BLOOMINGTON, Minn. (Reuters) — A demonstration at the Mall of America on Wednesday by Black Lives Matter protesters, angered by the police killing of an unarmed black man in Minneapolis last month, was swiftly broken up on one of the busiest shopping days of the year.
After police and mall security dispersed the gathering, the protesters took a light rail train to the Minneapolis-St. Paul International Airport, where they briefly shut down roadways to both terminals, an airport spokesman said.
Inside Terminal 2, security checkpoints were briefly shut down to prevent protesters from moving into secure areas of the airport, the second busiest in the Midwest after Chicago’s O’Hare.
Earlier, about 100 people had started to gather at the mall, one of the largest in North America, despite a judge’s warning that the property’s owners could legally block the protest.
Black Lives Matter demonstrators camped outside a Minneapolis police station for nearly three weeks after a police officer shot Jamar Clark, 24, on Nov. 15.
The death of Clark, who was unarmed, has added fuel to an already heated debate over race and justice in the United States following several such killings across the nation in the past year.
“It’s been sleepless nights,” Jamar’s cousin, Alexander Clark, told Reuters at the mall demonstration just before police took him into custody, adding, “We are here for justice for my cousin.” It was not immediately clear whether Clark had been formally arrested.
Police and mall security quickly moved in, warning any who did not leave would be arrested for violating mall policy against demonstrations and alerting shoppers that that area of the mall was on lockdown. Police forced people in the protest area outside into a light snow.
People also lined the tiers on the three floors above the protest, although it was not clear whether they were involved. Some stores locked their doors ahead of the demonstration.
Wednesday’s short protest marked the second consecutive year that the loosely organized movement, which grew out of protests over police killings in Ferguson, Missouri, New York and other cities, had demonstrated near the peak of the holiday season.
Black Lives Matter officials had promised to assemble at the mall “restraining order or not” and said in a Facebook post late Tuesday, “What happens next will tell us volumes about who we are as a society.”
Just before last Christmas, more than 1,500 Black Lives Matter protesters demonstrating against grand jury decisions not to charge police officers in the killings of unarmed black men in Ferguson, Missouri, and New York shut down part of the same mall.
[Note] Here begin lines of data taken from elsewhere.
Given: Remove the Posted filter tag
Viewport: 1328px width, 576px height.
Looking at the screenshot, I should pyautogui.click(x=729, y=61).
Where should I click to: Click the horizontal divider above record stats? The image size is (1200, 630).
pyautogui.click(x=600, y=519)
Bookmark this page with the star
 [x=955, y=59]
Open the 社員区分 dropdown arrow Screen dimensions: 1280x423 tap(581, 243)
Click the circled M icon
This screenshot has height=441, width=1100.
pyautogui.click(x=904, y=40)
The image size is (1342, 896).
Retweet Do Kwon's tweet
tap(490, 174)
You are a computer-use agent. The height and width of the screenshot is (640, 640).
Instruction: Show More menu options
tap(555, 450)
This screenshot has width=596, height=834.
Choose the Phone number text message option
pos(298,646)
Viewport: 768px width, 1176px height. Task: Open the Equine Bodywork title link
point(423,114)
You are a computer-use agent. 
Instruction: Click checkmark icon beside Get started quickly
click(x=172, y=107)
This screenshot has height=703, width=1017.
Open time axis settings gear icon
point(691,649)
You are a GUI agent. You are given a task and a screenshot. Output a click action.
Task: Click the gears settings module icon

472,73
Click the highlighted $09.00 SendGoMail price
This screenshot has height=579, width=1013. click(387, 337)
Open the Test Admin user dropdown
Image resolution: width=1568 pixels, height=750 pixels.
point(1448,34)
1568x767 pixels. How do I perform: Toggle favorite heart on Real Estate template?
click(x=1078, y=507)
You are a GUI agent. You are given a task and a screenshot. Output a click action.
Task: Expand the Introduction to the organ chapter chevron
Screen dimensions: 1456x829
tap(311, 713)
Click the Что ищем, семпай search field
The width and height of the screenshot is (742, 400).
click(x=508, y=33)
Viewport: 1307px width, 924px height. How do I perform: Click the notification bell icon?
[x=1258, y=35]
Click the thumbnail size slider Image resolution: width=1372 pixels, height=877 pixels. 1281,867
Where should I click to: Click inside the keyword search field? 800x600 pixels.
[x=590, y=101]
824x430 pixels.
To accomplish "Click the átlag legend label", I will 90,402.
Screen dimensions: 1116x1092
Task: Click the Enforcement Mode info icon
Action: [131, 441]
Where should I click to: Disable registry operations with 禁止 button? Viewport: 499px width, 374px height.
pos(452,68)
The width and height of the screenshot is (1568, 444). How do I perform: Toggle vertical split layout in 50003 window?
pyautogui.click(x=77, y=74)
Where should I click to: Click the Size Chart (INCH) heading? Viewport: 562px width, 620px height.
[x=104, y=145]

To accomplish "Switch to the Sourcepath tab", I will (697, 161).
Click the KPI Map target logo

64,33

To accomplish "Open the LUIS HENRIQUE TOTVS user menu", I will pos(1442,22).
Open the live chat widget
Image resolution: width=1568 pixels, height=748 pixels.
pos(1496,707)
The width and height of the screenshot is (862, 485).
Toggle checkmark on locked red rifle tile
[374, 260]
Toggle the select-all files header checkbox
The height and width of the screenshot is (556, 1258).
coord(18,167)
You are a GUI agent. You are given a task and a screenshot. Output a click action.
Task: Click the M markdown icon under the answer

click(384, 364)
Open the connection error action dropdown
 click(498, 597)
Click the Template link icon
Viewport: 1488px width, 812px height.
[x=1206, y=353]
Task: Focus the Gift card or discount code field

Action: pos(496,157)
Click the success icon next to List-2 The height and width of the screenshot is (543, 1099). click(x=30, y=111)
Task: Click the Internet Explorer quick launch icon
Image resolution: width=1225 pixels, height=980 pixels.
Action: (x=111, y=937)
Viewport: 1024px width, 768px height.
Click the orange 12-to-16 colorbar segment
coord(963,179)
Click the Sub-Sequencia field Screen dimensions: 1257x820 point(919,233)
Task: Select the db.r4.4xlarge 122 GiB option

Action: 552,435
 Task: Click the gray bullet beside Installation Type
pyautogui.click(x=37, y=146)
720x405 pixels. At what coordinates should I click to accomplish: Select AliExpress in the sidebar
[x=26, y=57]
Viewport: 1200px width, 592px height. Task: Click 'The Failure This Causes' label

The protest, days after rioting and arson in Ferguson, resulted in the arrests of about two dozen people, mostly for trespassing and failure to disperse.
The night before this year’s Macy’s Thanksgiving Day Parade in New York, members of the group marched through Macy’s Herald Square flagship store to show solidarity with the Minneapolis chapter.
Officials with the Mall of America, located in a suburb of Minneapolis, had said they could ban demonstrations on private property as allowed under the law. This week they asked a judge to bar the group, its leaders and others from protesting and require it to delete social media posts advertising the demonstration.
However, Hennepin County Judge Karen Janisch denied a broad temporary restraining order, only barring three leaders of the group from the protest. She warned that the order, which did not extend to the group itself or unnamed people, should not be seen as authorization to protest without the mall’s permission.